• **INSTRUCTIONS FOR THE TASK**: In full and without deviation, write out the entries that follow.

• **SUPPLIED INFORMATION**:

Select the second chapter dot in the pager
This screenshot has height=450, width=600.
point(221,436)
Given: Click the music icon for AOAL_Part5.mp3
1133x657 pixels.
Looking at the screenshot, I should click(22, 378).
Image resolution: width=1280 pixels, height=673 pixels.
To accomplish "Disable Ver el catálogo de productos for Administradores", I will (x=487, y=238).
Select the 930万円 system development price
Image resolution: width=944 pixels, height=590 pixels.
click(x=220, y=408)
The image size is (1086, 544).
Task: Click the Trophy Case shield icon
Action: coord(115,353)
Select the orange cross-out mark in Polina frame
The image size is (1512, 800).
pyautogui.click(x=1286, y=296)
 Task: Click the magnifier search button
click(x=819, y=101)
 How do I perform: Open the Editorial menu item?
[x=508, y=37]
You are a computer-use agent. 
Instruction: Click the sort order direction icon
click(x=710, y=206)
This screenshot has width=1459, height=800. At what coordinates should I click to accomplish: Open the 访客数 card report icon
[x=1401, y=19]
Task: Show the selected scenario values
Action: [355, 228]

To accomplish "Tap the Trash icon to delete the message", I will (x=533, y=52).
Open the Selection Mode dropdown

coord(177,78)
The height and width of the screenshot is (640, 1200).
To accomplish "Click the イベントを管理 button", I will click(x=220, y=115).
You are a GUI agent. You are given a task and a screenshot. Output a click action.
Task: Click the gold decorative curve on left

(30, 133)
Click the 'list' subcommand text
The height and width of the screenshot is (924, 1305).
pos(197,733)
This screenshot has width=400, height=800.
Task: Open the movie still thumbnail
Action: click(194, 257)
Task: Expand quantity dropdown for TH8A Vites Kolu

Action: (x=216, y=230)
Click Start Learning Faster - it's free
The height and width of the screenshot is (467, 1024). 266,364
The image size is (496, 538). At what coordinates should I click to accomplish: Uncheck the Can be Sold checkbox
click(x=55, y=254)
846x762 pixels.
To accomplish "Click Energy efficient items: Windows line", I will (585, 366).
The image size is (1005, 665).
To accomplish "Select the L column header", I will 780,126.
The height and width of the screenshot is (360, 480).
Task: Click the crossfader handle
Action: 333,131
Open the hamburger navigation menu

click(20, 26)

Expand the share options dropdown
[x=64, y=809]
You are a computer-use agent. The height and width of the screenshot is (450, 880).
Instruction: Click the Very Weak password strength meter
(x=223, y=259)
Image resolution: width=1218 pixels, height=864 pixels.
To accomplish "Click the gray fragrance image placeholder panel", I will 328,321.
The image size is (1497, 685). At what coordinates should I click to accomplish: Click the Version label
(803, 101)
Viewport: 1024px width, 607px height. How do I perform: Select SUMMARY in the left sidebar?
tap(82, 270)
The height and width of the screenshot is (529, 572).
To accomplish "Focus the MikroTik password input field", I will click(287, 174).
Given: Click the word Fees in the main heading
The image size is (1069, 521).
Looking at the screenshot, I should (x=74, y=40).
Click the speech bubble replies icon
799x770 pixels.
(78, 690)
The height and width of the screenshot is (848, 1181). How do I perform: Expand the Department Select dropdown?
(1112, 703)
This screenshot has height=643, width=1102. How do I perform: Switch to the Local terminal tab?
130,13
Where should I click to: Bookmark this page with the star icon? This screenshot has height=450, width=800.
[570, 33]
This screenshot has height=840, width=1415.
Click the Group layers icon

• **ANSWER TO THIS TASK**:
Select the second chapter dot in the pager
This screenshot has height=450, width=600.
point(221,436)
Given: Click the music icon for AOAL_Part5.mp3
1133x657 pixels.
Looking at the screenshot, I should click(22, 378).
Image resolution: width=1280 pixels, height=673 pixels.
To accomplish "Disable Ver el catálogo de productos for Administradores", I will (x=487, y=238).
Select the 930万円 system development price
Image resolution: width=944 pixels, height=590 pixels.
click(x=220, y=408)
The image size is (1086, 544).
Task: Click the Trophy Case shield icon
Action: coord(115,353)
Select the orange cross-out mark in Polina frame
The image size is (1512, 800).
pyautogui.click(x=1286, y=296)
 Task: Click the magnifier search button
click(x=819, y=101)
 How do I perform: Open the Editorial menu item?
[x=508, y=37]
You are a computer-use agent. 
Instruction: Click the sort order direction icon
click(x=710, y=206)
This screenshot has width=1459, height=800. At what coordinates should I click to accomplish: Open the 访客数 card report icon
[x=1401, y=19]
Task: Show the selected scenario values
Action: [355, 228]

To accomplish "Tap the Trash icon to delete the message", I will (x=533, y=52).
Open the Selection Mode dropdown

coord(177,78)
The height and width of the screenshot is (640, 1200).
To accomplish "Click the イベントを管理 button", I will click(x=220, y=115).
You are a GUI agent. You are given a task and a screenshot. Output a click action.
Task: Click the gold decorative curve on left

(30, 133)
Click the 'list' subcommand text
The height and width of the screenshot is (924, 1305).
pos(197,733)
This screenshot has width=400, height=800.
Task: Open the movie still thumbnail
Action: click(194, 257)
Task: Expand quantity dropdown for TH8A Vites Kolu

Action: (x=216, y=230)
Click Start Learning Faster - it's free
The height and width of the screenshot is (467, 1024). 266,364
The image size is (496, 538). At what coordinates should I click to accomplish: Uncheck the Can be Sold checkbox
click(x=55, y=254)
846x762 pixels.
To accomplish "Click Energy efficient items: Windows line", I will (585, 366).
The image size is (1005, 665).
To accomplish "Select the L column header", I will 780,126.
The height and width of the screenshot is (360, 480).
Task: Click the crossfader handle
Action: 333,131
Open the hamburger navigation menu

click(20, 26)

Expand the share options dropdown
[x=64, y=809]
You are a computer-use agent. The height and width of the screenshot is (450, 880).
Instruction: Click the Very Weak password strength meter
(x=223, y=259)
Image resolution: width=1218 pixels, height=864 pixels.
To accomplish "Click the gray fragrance image placeholder panel", I will 328,321.
The image size is (1497, 685). At what coordinates should I click to accomplish: Click the Version label
(803, 101)
Viewport: 1024px width, 607px height. How do I perform: Select SUMMARY in the left sidebar?
tap(82, 270)
The height and width of the screenshot is (529, 572).
To accomplish "Focus the MikroTik password input field", I will click(287, 174).
Given: Click the word Fees in the main heading
The image size is (1069, 521).
Looking at the screenshot, I should (x=74, y=40).
Click the speech bubble replies icon
799x770 pixels.
(78, 690)
The height and width of the screenshot is (848, 1181). How do I perform: Expand the Department Select dropdown?
(1112, 703)
This screenshot has height=643, width=1102. How do I perform: Switch to the Local terminal tab?
130,13
Where should I click to: Bookmark this page with the star icon? This screenshot has height=450, width=800.
[570, 33]
This screenshot has height=840, width=1415.
Click the Group layers icon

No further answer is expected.